A quinta galega

28 de Julio de 2020
La identidad no es algo que apellide un carnet, aunque enarbolarla tenga ángeles y demonios a partes desiguales cada vez que saca la cabeza por la ventana. El Bierzo la subraya desde una bandera que cumple dos décadas y que se deja a los vientos exclusivos de la capital este. Desde allí se ve desubicada, extraña cuando pasa el Manzanal. Ahora que León y Castilla comienzan a definirse separados desde la unidad, la comarca berciana echa mano de galones y se mira al espejo. Es la única entidad comarcal reconocida en una Castilla y León que ha ido sumando piezas de su puzle a puñetazos. Entre ellas, la esquinera, un Bierzo al noroeste que comparte velutinas, avispillas, patrimonio e idioma con Galicia. Los insectos borran fronteras con una facilidad para la que los humanos necesitarían alas. Volar para ellos es desmarcar terreno y ver más allá de una orden en el GPS que sigue leyes indiscutibles, aunque quede por dentro un algo que tiembla cuando escucha «a quinta galega». El Bierzo repite su mantra escondido y se vuelve a acercar a territorio gallego.
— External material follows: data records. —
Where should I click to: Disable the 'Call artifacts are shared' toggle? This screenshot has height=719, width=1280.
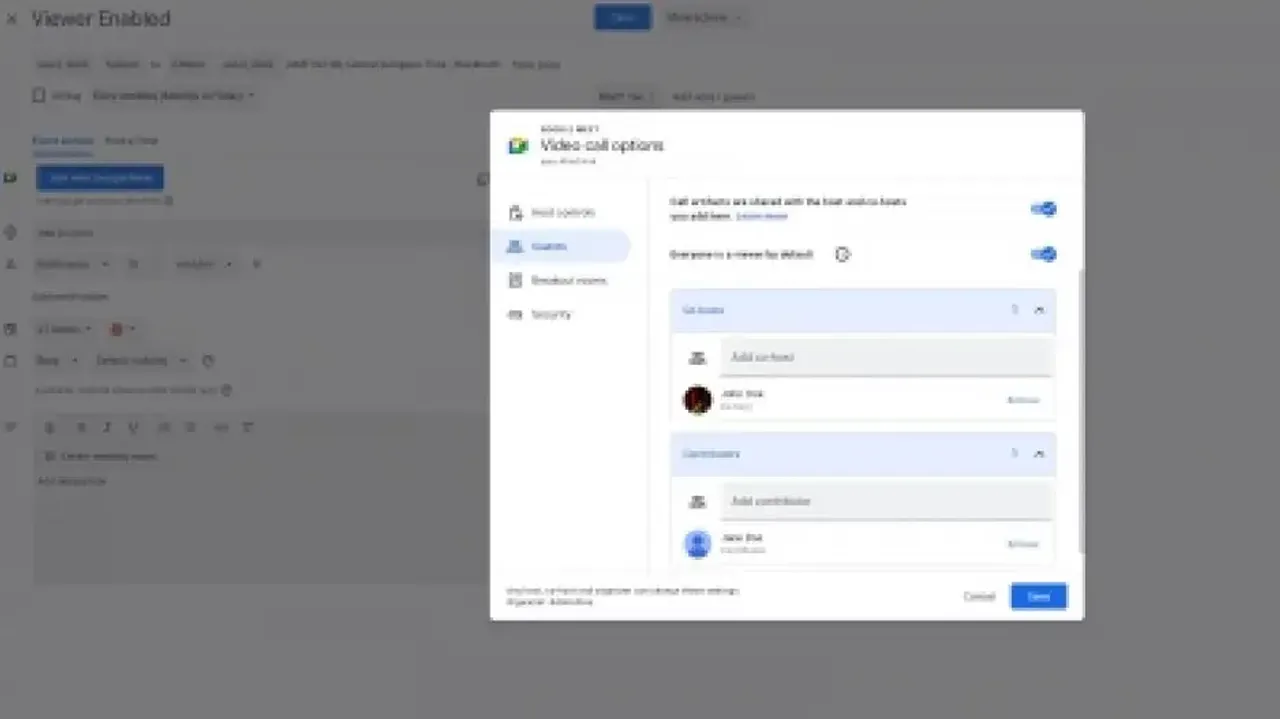coord(1043,208)
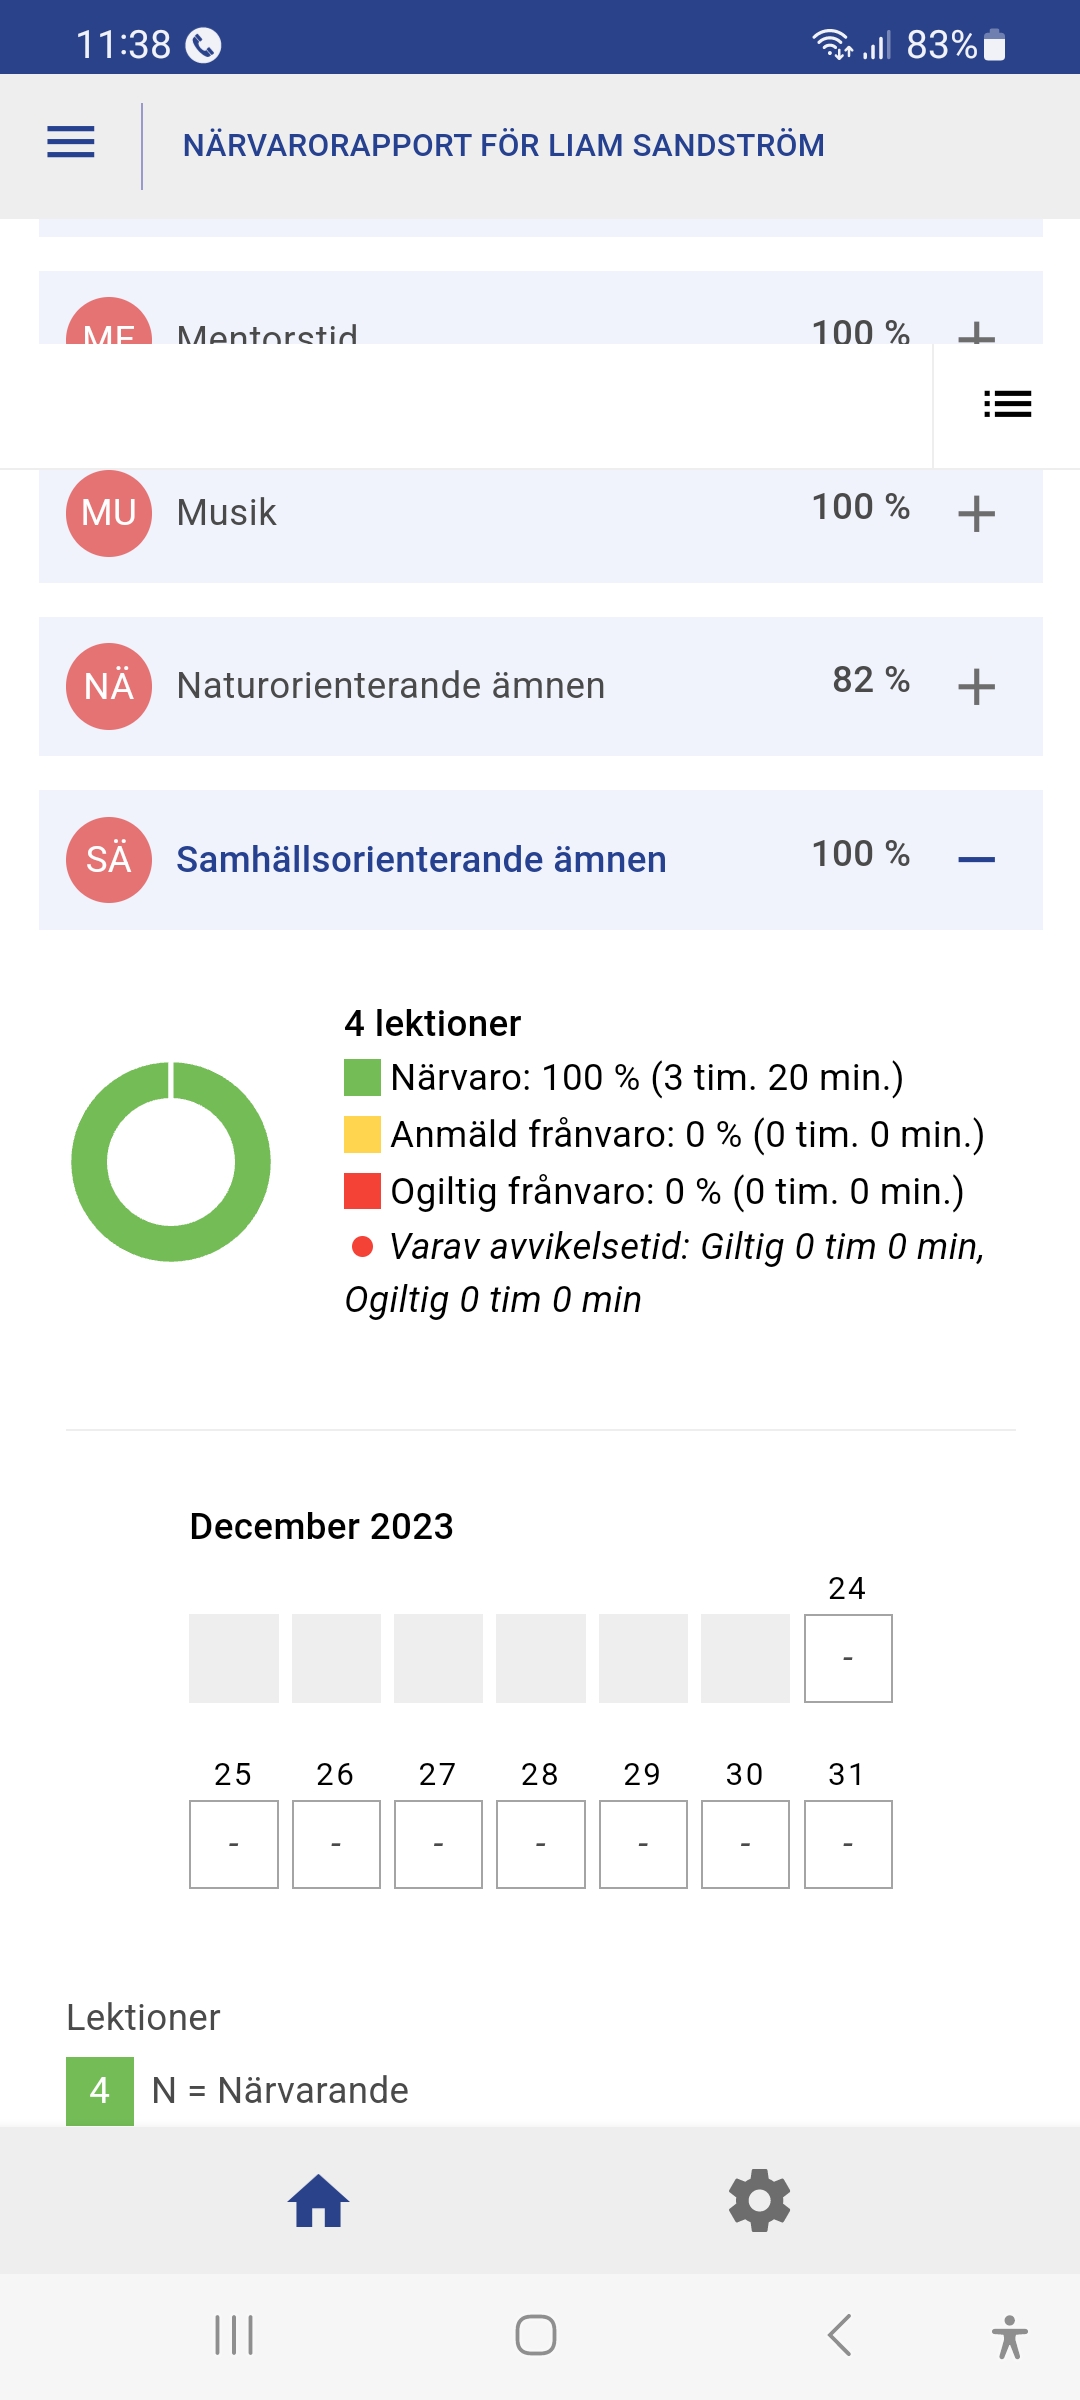Go to the home screen icon
This screenshot has width=1080, height=2400.
(x=318, y=2201)
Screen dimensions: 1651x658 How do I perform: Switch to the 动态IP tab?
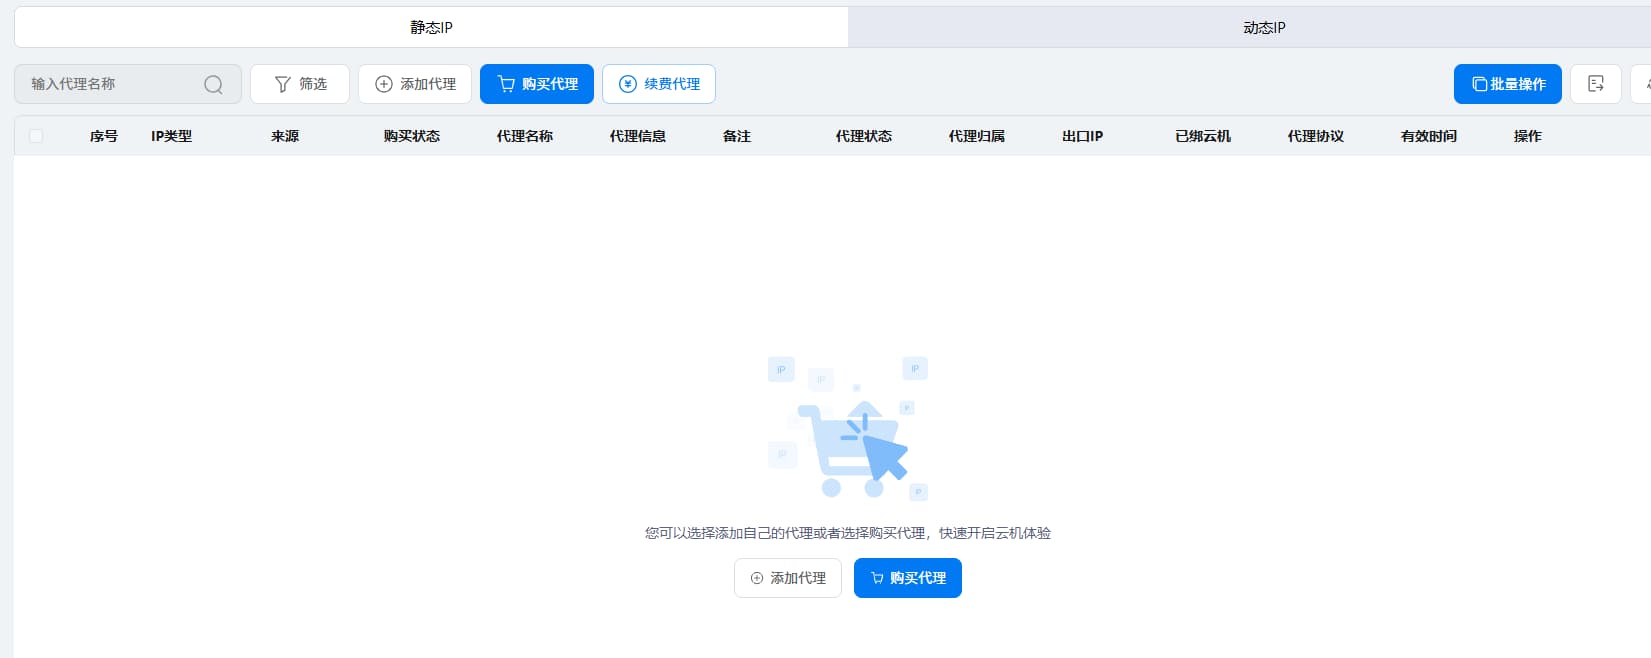pyautogui.click(x=1263, y=28)
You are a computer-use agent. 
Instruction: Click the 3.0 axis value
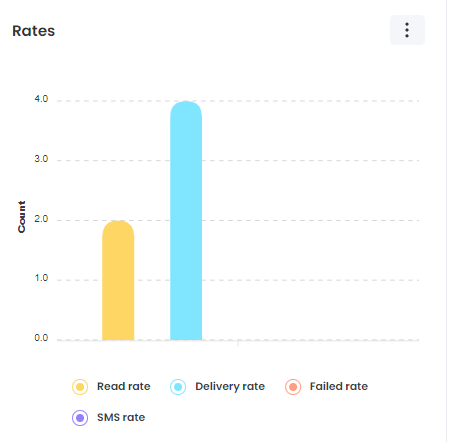41,159
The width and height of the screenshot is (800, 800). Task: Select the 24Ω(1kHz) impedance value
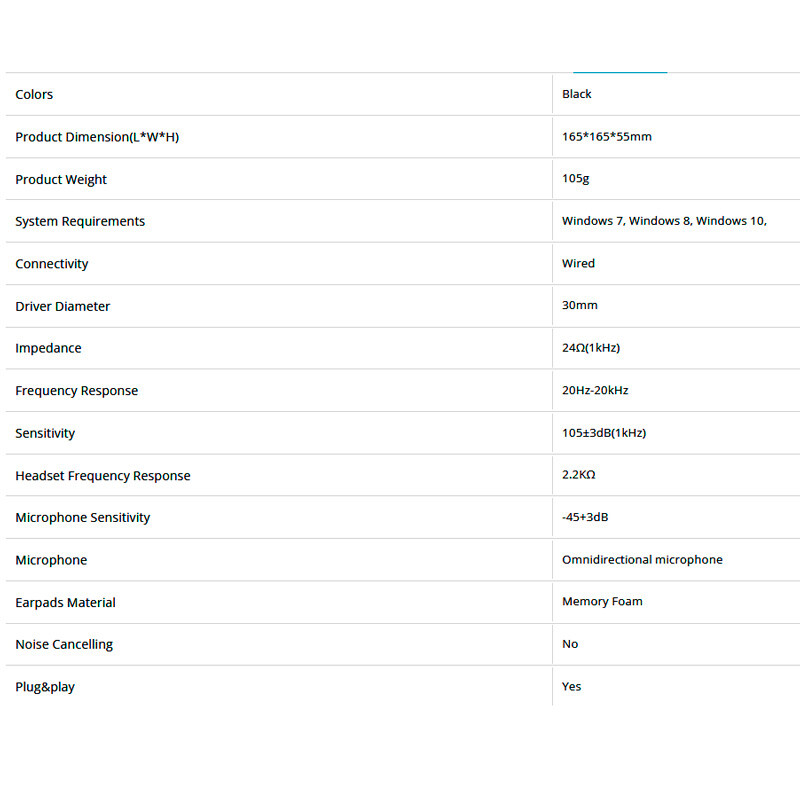pyautogui.click(x=591, y=348)
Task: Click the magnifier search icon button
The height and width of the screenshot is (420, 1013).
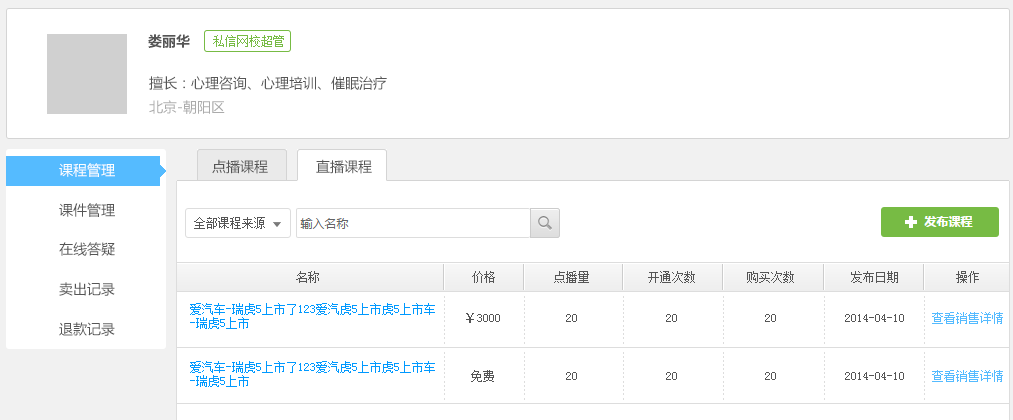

Con él late desde la sangre del Sil, o en las copas entrelazadas de sus castaños, en sus irmandiños que vuelven al castillo de Ponferrada cada año y al de Balboa en el recuerdo, en su empanada, en su Conde de Lemos mirando sus posesiones desde Cornatel. Pero la «quinta» se ha quedado en erial de nadie, destapada en noches de invierno, y busca encaje, después de darle la vuelta a los bolsillos y enseñarlos con la cabeza gacha en un intento de volver a casa. Somos carbón mellado tatuado en el pasado, futuro vinatero en la solapa, esperanza y unidad, pero no sabemos dónde colocarnos. Demasiado tiempo remando en una balsa, parece que toca pensar ahora, desde la tristeza de la reconstrucción no pedida y desde la ilusión del volver inexplorado, en qué puerto están los brazos abiertos que sin reproches nos den la bienvenida.